▸ Problem to solve: Swap "screenshot" for "screen image" in the part of the data that opens with the line containing "You are a GUI" and runs to the end of the data, then return only that part with everything else unchanged. Leave the pictures out of your answer.

════════

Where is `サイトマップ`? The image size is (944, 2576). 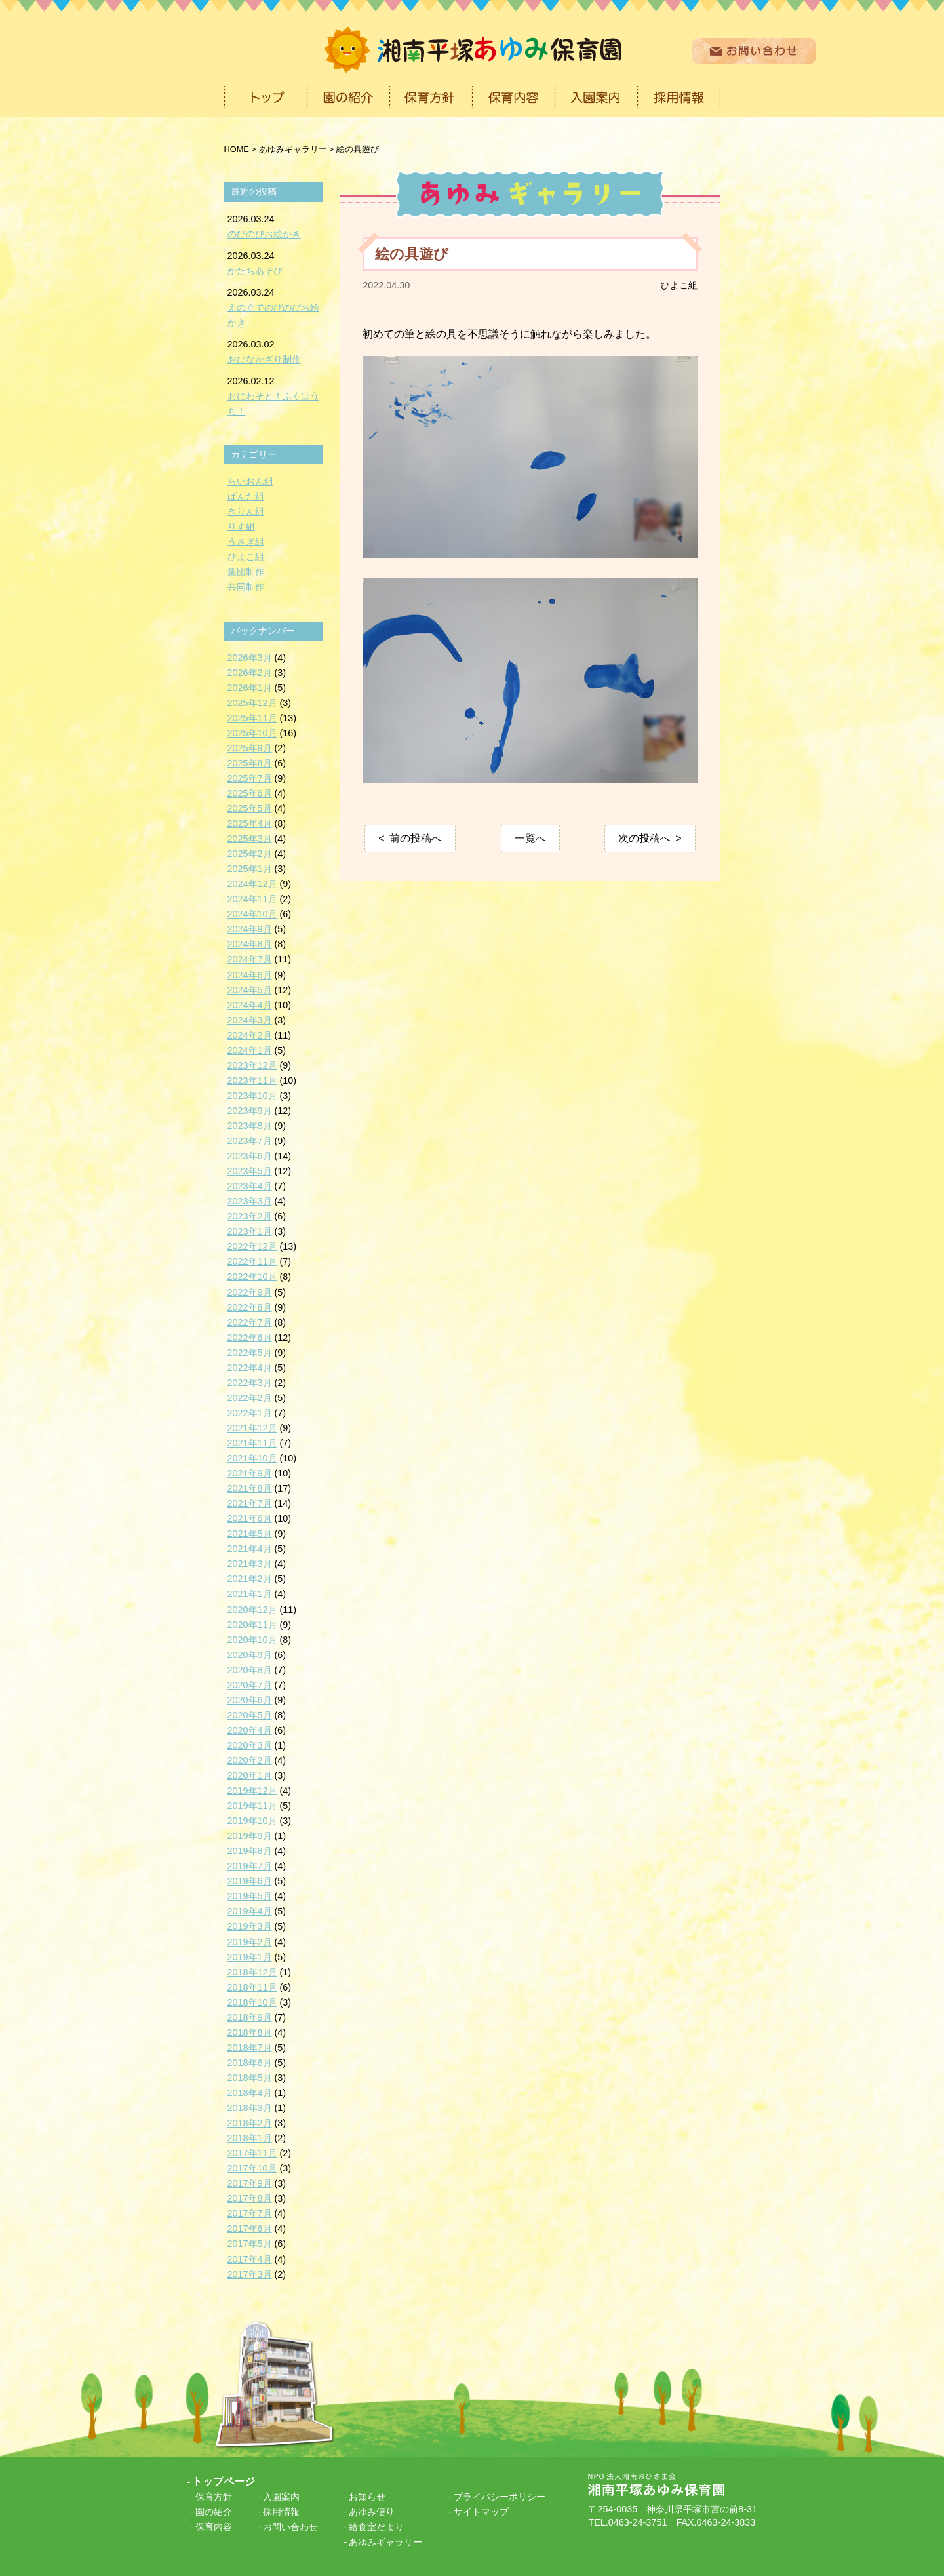 サイトマップ is located at coordinates (481, 2512).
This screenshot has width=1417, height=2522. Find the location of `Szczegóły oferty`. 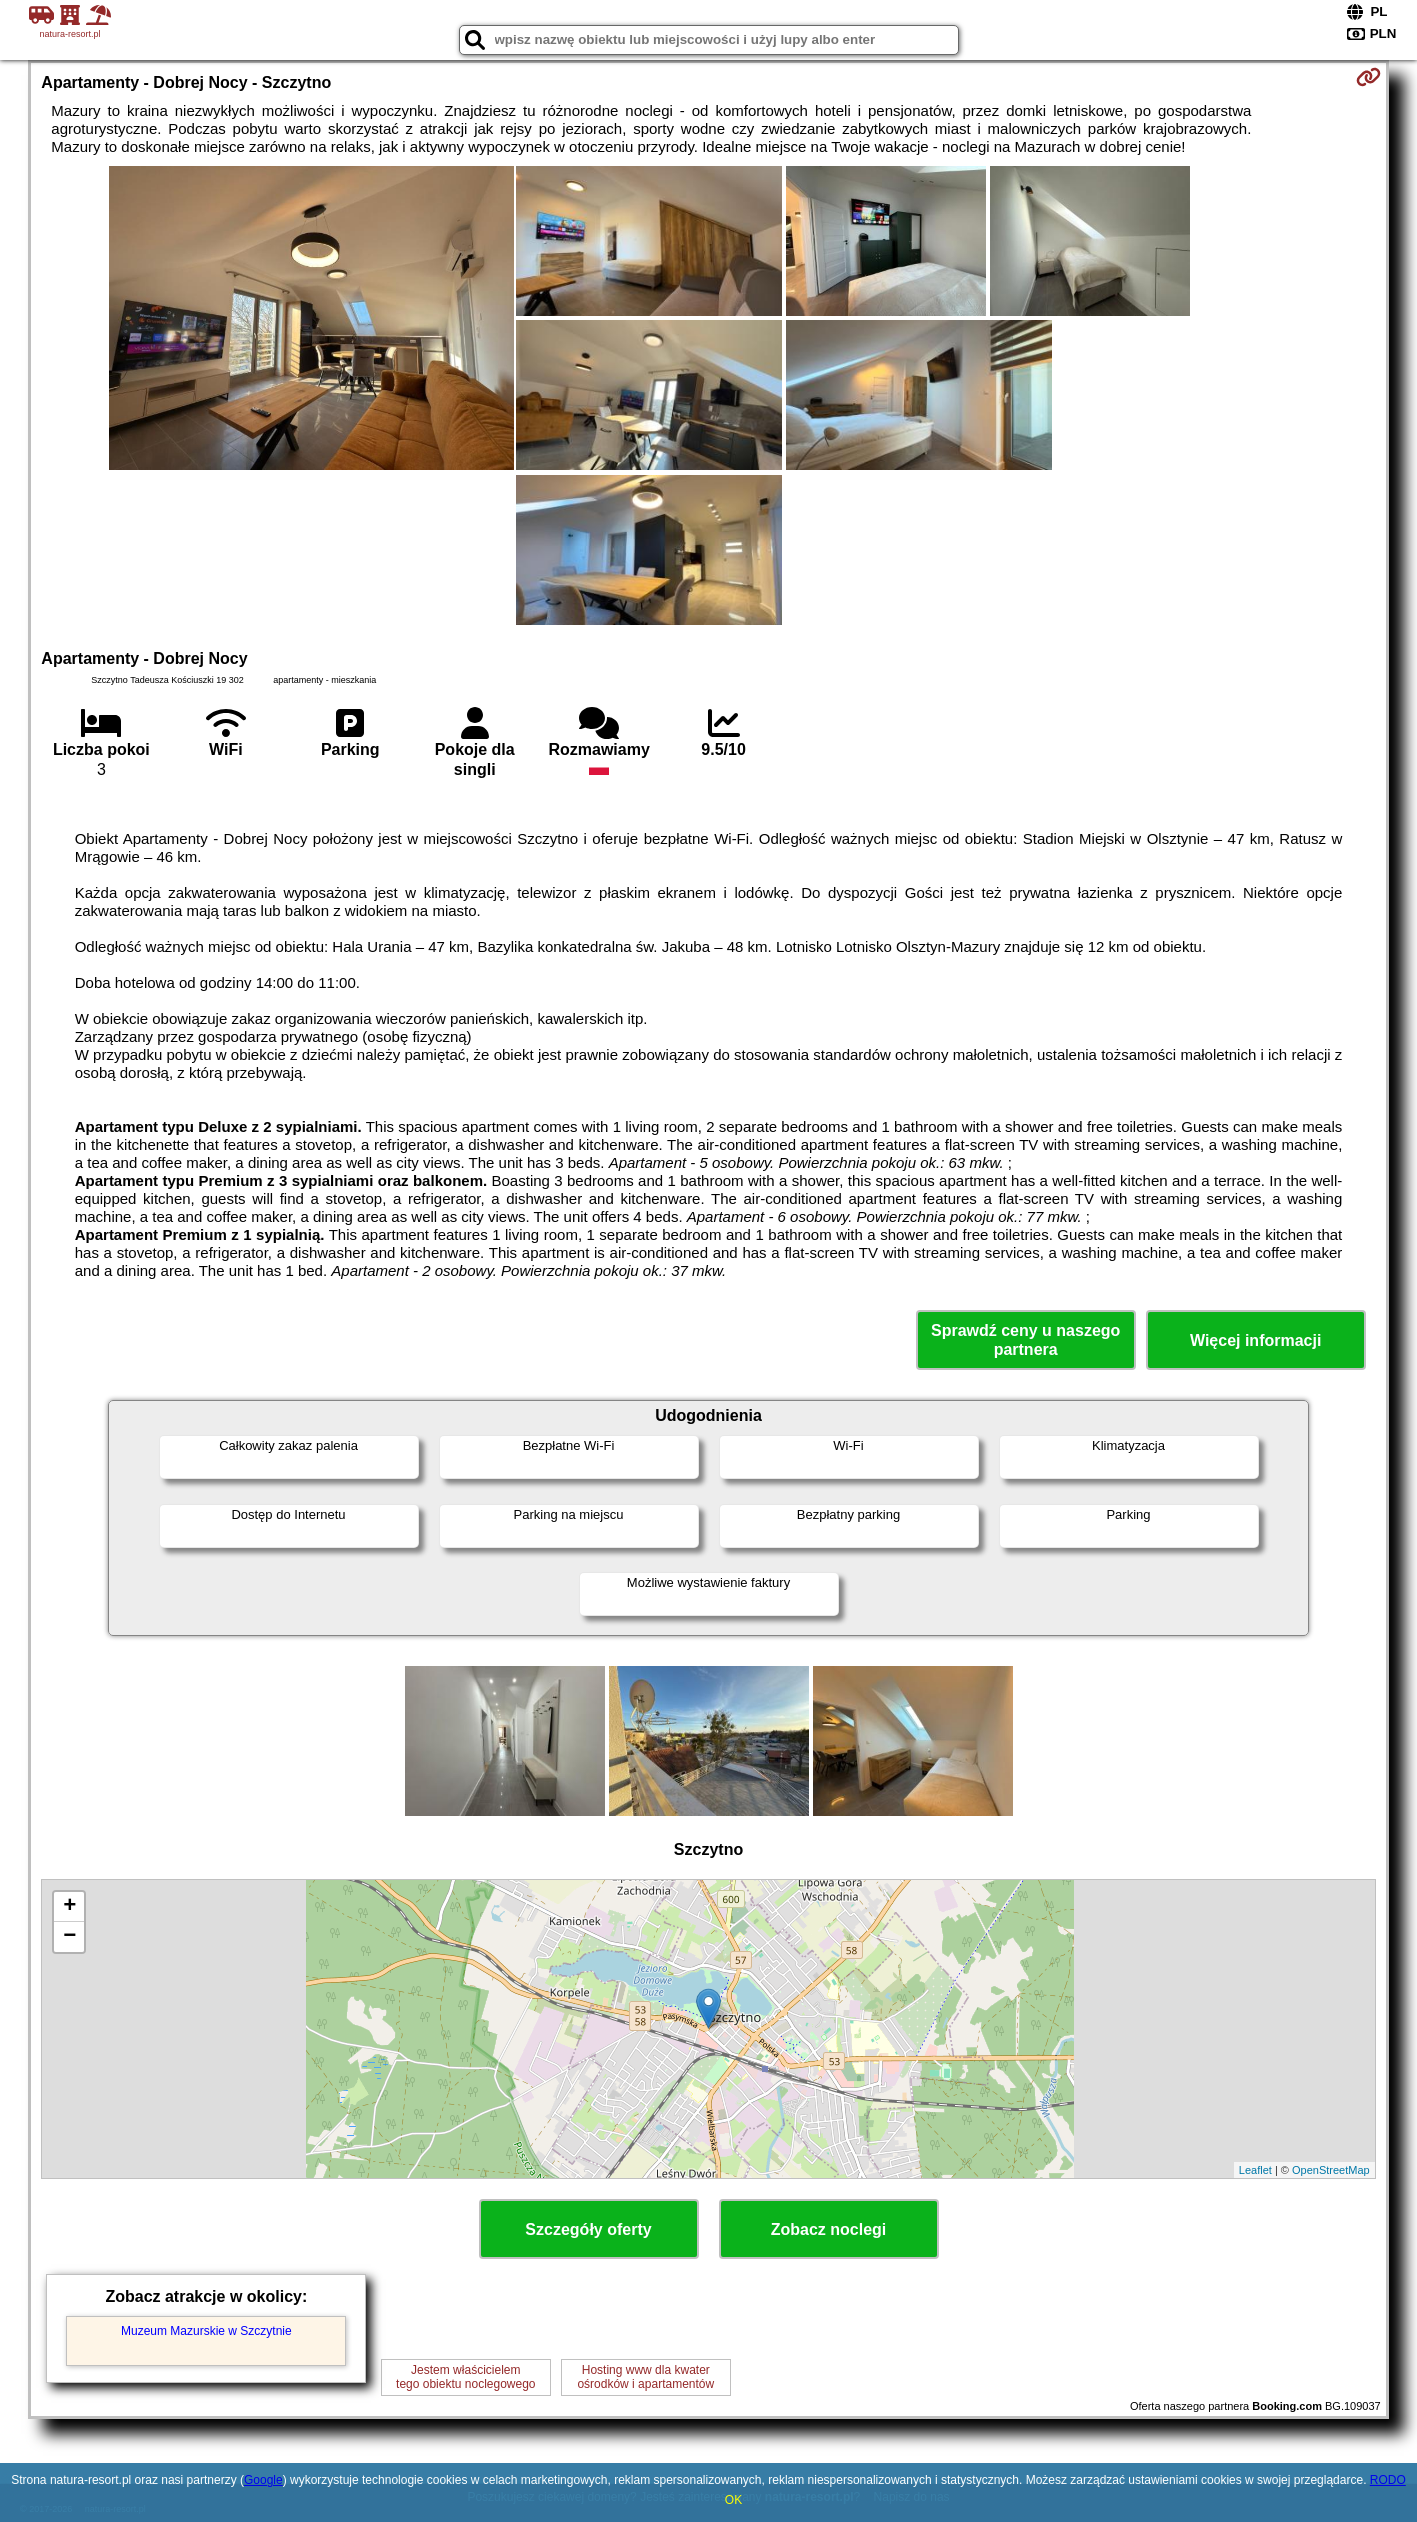

Szczegóły oferty is located at coordinates (588, 2229).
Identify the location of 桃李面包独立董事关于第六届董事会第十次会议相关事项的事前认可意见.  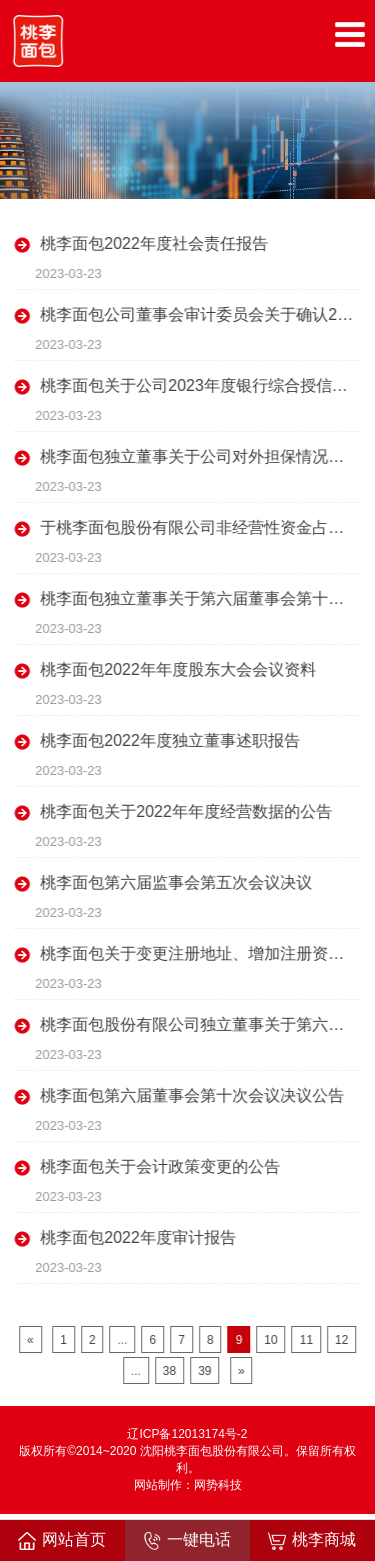
(201, 598).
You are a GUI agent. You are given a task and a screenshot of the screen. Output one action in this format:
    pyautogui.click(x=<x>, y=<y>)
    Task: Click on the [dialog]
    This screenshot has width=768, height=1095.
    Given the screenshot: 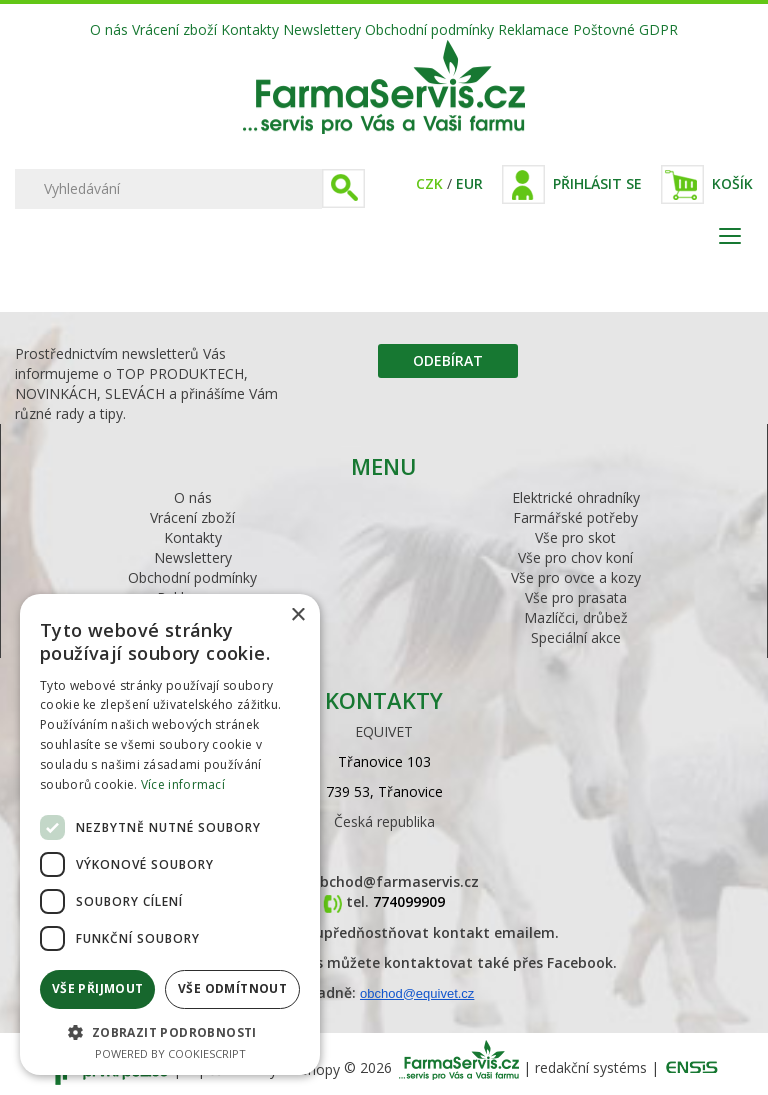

════════

▸ Reply:
You are a GUI agent. You are given a task and a screen image of the screen. Output one action in this format:
    pyautogui.click(x=<x>, y=<y>)
    Task: Click on the [dialog]
    This screen image has width=768, height=1095.
    Given the screen image: 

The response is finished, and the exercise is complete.